▸ **Goal of the exercise**: Retype the records below so that each one matches exactly.

Dataset items:

......

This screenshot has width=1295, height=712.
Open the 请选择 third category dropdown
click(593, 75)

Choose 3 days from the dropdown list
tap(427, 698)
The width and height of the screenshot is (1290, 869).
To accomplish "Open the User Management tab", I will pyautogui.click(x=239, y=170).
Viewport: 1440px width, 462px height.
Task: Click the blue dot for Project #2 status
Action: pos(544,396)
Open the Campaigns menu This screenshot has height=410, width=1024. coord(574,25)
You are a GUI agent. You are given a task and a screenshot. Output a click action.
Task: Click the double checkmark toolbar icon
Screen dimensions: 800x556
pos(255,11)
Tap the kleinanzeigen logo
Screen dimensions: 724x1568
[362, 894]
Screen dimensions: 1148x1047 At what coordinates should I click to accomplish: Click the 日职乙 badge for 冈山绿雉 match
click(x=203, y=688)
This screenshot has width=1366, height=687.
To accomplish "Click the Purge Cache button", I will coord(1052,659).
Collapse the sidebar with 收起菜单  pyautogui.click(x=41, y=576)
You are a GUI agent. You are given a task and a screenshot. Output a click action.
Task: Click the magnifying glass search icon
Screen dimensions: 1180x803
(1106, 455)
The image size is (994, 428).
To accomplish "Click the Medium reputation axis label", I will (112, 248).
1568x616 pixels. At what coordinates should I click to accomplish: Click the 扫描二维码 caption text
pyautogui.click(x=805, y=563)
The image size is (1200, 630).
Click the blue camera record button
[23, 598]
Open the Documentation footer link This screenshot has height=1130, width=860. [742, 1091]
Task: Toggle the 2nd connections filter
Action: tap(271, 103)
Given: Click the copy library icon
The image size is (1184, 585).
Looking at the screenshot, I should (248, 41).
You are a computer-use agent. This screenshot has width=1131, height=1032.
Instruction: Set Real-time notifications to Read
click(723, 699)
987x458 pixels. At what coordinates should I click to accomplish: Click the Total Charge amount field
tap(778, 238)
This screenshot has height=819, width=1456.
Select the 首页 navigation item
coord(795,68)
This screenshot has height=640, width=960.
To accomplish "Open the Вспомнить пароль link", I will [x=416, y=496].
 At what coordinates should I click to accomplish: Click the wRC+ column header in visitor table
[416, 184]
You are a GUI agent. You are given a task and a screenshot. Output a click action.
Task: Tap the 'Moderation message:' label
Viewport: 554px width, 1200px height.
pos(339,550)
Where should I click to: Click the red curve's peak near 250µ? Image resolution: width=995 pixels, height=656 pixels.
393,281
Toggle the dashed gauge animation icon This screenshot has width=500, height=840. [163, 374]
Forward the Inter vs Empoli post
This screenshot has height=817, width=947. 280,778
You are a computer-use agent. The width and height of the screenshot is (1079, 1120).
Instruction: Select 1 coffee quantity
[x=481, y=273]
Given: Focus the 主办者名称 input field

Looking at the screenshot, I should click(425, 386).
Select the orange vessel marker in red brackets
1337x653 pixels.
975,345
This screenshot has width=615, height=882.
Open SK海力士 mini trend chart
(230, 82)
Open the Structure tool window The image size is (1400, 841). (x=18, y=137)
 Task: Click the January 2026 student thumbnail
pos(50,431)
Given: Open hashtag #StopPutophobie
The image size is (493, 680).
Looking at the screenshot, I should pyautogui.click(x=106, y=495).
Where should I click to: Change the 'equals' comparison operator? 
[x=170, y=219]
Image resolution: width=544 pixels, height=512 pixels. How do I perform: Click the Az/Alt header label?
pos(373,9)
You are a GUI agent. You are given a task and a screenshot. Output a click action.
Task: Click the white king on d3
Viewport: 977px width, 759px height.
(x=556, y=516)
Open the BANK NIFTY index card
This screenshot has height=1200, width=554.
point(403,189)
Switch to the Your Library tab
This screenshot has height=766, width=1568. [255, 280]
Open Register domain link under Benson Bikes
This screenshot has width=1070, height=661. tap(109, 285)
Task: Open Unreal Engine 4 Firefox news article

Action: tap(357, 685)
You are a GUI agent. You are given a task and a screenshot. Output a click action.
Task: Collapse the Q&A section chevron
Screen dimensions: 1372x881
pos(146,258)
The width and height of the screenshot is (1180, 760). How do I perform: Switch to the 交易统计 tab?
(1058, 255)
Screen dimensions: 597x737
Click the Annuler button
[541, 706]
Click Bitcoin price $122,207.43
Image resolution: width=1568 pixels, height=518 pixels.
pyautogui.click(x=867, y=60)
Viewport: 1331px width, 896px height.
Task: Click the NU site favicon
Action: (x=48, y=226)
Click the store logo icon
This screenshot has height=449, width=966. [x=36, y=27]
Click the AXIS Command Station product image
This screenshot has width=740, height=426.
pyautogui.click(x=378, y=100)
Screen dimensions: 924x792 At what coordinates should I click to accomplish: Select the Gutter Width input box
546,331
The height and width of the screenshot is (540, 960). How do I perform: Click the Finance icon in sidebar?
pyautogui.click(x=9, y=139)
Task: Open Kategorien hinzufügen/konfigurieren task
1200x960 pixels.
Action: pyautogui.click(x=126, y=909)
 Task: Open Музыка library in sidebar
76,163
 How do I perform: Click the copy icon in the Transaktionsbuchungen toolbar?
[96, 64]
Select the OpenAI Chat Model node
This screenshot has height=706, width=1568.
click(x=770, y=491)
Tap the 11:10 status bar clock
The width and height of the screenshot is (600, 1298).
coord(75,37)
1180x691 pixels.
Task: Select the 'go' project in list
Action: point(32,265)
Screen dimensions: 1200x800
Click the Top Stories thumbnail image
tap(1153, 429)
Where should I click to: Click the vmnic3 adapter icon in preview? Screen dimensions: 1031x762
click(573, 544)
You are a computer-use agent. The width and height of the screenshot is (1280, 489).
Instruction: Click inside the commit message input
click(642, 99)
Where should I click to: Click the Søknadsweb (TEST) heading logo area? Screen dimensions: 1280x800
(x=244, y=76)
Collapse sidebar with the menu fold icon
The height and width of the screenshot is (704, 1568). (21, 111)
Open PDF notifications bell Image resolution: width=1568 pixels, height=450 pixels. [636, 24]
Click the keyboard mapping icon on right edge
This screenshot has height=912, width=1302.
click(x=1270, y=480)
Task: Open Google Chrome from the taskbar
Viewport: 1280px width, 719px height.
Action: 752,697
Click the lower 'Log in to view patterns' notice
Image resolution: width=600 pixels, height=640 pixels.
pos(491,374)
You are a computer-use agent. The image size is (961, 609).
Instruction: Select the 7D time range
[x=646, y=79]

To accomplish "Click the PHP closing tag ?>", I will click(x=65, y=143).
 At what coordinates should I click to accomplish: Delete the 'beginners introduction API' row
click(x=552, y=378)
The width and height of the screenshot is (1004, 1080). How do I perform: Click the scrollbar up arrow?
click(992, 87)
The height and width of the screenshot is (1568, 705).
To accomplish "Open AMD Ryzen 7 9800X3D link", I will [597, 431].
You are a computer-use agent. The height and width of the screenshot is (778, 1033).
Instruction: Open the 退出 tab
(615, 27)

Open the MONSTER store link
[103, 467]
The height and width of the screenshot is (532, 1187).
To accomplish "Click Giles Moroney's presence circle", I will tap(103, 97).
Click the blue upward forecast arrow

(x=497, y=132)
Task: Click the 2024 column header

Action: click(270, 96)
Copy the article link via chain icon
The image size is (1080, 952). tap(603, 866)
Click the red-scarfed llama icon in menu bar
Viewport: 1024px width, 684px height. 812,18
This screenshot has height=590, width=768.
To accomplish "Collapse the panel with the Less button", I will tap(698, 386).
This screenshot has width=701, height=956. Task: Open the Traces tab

......

▸ **Output**:
This screenshot has width=1295, height=712.
Open the 请选择 third category dropdown
click(593, 75)

Choose 3 days from the dropdown list
tap(427, 698)
The width and height of the screenshot is (1290, 869).
To accomplish "Open the User Management tab", I will pyautogui.click(x=239, y=170).
Viewport: 1440px width, 462px height.
Task: Click the blue dot for Project #2 status
Action: pos(544,396)
Open the Campaigns menu This screenshot has height=410, width=1024. coord(574,25)
You are a GUI agent. You are given a task and a screenshot. Output a click action.
Task: Click the double checkmark toolbar icon
Screen dimensions: 800x556
pos(255,11)
Tap the kleinanzeigen logo
Screen dimensions: 724x1568
[362, 894]
Screen dimensions: 1148x1047 At what coordinates should I click to accomplish: Click the 日职乙 badge for 冈山绿雉 match
click(x=203, y=688)
This screenshot has width=1366, height=687.
To accomplish "Click the Purge Cache button", I will coord(1052,659).
Collapse the sidebar with 收起菜单  pyautogui.click(x=41, y=576)
You are a GUI agent. You are given a task and a screenshot. Output a click action.
Task: Click the magnifying glass search icon
Screen dimensions: 1180x803
(1106, 455)
The image size is (994, 428).
To accomplish "Click the Medium reputation axis label", I will (112, 248).
1568x616 pixels. At what coordinates should I click to accomplish: Click the 扫描二维码 caption text
pyautogui.click(x=805, y=563)
The image size is (1200, 630).
Click the blue camera record button
[23, 598]
Open the Documentation footer link This screenshot has height=1130, width=860. [742, 1091]
Task: Toggle the 2nd connections filter
Action: tap(271, 103)
Given: Click the copy library icon
The image size is (1184, 585).
Looking at the screenshot, I should (248, 41).
You are a computer-use agent. This screenshot has width=1131, height=1032.
Instruction: Set Real-time notifications to Read
click(723, 699)
987x458 pixels. At what coordinates should I click to accomplish: Click the Total Charge amount field
tap(778, 238)
This screenshot has height=819, width=1456.
Select the 首页 navigation item
coord(795,68)
This screenshot has height=640, width=960.
To accomplish "Open the Вспомнить пароль link", I will [x=416, y=496].
 At what coordinates should I click to accomplish: Click the wRC+ column header in visitor table
[416, 184]
You are a GUI agent. You are given a task and a screenshot. Output a click action.
Task: Tap the 'Moderation message:' label
Viewport: 554px width, 1200px height.
pos(339,550)
Where should I click to: Click the red curve's peak near 250µ? Image resolution: width=995 pixels, height=656 pixels.
393,281
Toggle the dashed gauge animation icon This screenshot has width=500, height=840. [163, 374]
Forward the Inter vs Empoli post
This screenshot has height=817, width=947. 280,778
You are a computer-use agent. The width and height of the screenshot is (1079, 1120).
Instruction: Select 1 coffee quantity
[x=481, y=273]
Given: Focus the 主办者名称 input field

Looking at the screenshot, I should click(425, 386).
Select the orange vessel marker in red brackets
1337x653 pixels.
975,345
This screenshot has width=615, height=882.
Open SK海力士 mini trend chart
(230, 82)
Open the Structure tool window The image size is (1400, 841). (x=18, y=137)
 Task: Click the January 2026 student thumbnail
pos(50,431)
Given: Open hashtag #StopPutophobie
The image size is (493, 680).
Looking at the screenshot, I should pyautogui.click(x=106, y=495).
Where should I click to: Change the 'equals' comparison operator? 
[x=170, y=219]
Image resolution: width=544 pixels, height=512 pixels. How do I perform: Click the Az/Alt header label?
pos(373,9)
You are a GUI agent. You are given a task and a screenshot. Output a click action.
Task: Click the white king on d3
Viewport: 977px width, 759px height.
(x=556, y=516)
Open the BANK NIFTY index card
This screenshot has height=1200, width=554.
point(403,189)
Switch to the Your Library tab
This screenshot has height=766, width=1568. [255, 280]
Open Register domain link under Benson Bikes
This screenshot has width=1070, height=661. tap(109, 285)
Task: Open Unreal Engine 4 Firefox news article

Action: tap(357, 685)
You are a GUI agent. You are given a task and a screenshot. Output a click action.
Task: Collapse the Q&A section chevron
Screen dimensions: 1372x881
pos(146,258)
The width and height of the screenshot is (1180, 760). How do I perform: Switch to the 交易统计 tab?
(1058, 255)
Screen dimensions: 597x737
Click the Annuler button
[541, 706]
Click Bitcoin price $122,207.43
Image resolution: width=1568 pixels, height=518 pixels.
pyautogui.click(x=867, y=60)
Viewport: 1331px width, 896px height.
Task: Click the NU site favicon
Action: (x=48, y=226)
Click the store logo icon
This screenshot has height=449, width=966. [x=36, y=27]
Click the AXIS Command Station product image
This screenshot has width=740, height=426.
pyautogui.click(x=378, y=100)
Screen dimensions: 924x792 At what coordinates should I click to accomplish: Select the Gutter Width input box
546,331
The height and width of the screenshot is (540, 960). How do I perform: Click the Finance icon in sidebar?
pyautogui.click(x=9, y=139)
Task: Open Kategorien hinzufügen/konfigurieren task
1200x960 pixels.
Action: pyautogui.click(x=126, y=909)
 Task: Open Музыка library in sidebar
76,163
 How do I perform: Click the copy icon in the Transaktionsbuchungen toolbar?
[96, 64]
Select the OpenAI Chat Model node
This screenshot has height=706, width=1568.
click(x=770, y=491)
Tap the 11:10 status bar clock
The width and height of the screenshot is (600, 1298).
coord(75,37)
1180x691 pixels.
Task: Select the 'go' project in list
Action: point(32,265)
Screen dimensions: 1200x800
Click the Top Stories thumbnail image
tap(1153, 429)
Where should I click to: Click the vmnic3 adapter icon in preview? Screen dimensions: 1031x762
click(573, 544)
You are a computer-use agent. The width and height of the screenshot is (1280, 489).
Instruction: Click inside the commit message input
click(642, 99)
Where should I click to: Click the Søknadsweb (TEST) heading logo area? Screen dimensions: 1280x800
(x=244, y=76)
Collapse sidebar with the menu fold icon
The height and width of the screenshot is (704, 1568). (21, 111)
Open PDF notifications bell Image resolution: width=1568 pixels, height=450 pixels. [636, 24]
Click the keyboard mapping icon on right edge
This screenshot has height=912, width=1302.
click(x=1270, y=480)
Task: Open Google Chrome from the taskbar
Viewport: 1280px width, 719px height.
Action: 752,697
Click the lower 'Log in to view patterns' notice
Image resolution: width=600 pixels, height=640 pixels.
pos(491,374)
You are a computer-use agent. The image size is (961, 609).
Instruction: Select the 7D time range
[x=646, y=79]

To accomplish "Click the PHP closing tag ?>", I will click(x=65, y=143).
 At what coordinates should I click to accomplish: Delete the 'beginners introduction API' row
click(x=552, y=378)
The width and height of the screenshot is (1004, 1080). How do I perform: Click the scrollbar up arrow?
click(992, 87)
The height and width of the screenshot is (1568, 705).
To accomplish "Open AMD Ryzen 7 9800X3D link", I will [597, 431].
You are a computer-use agent. The height and width of the screenshot is (778, 1033).
Instruction: Open the 退出 tab
(615, 27)

Open the MONSTER store link
[103, 467]
The height and width of the screenshot is (532, 1187).
To accomplish "Click Giles Moroney's presence circle", I will tap(103, 97).
Click the blue upward forecast arrow

(x=497, y=132)
Task: Click the 2024 column header

Action: click(270, 96)
Copy the article link via chain icon
The image size is (1080, 952). tap(603, 866)
Click the red-scarfed llama icon in menu bar
Viewport: 1024px width, 684px height. 812,18
This screenshot has height=590, width=768.
To accomplish "Collapse the panel with the Less button", I will tap(698, 386).
This screenshot has width=701, height=956. Task: Open the Traces tab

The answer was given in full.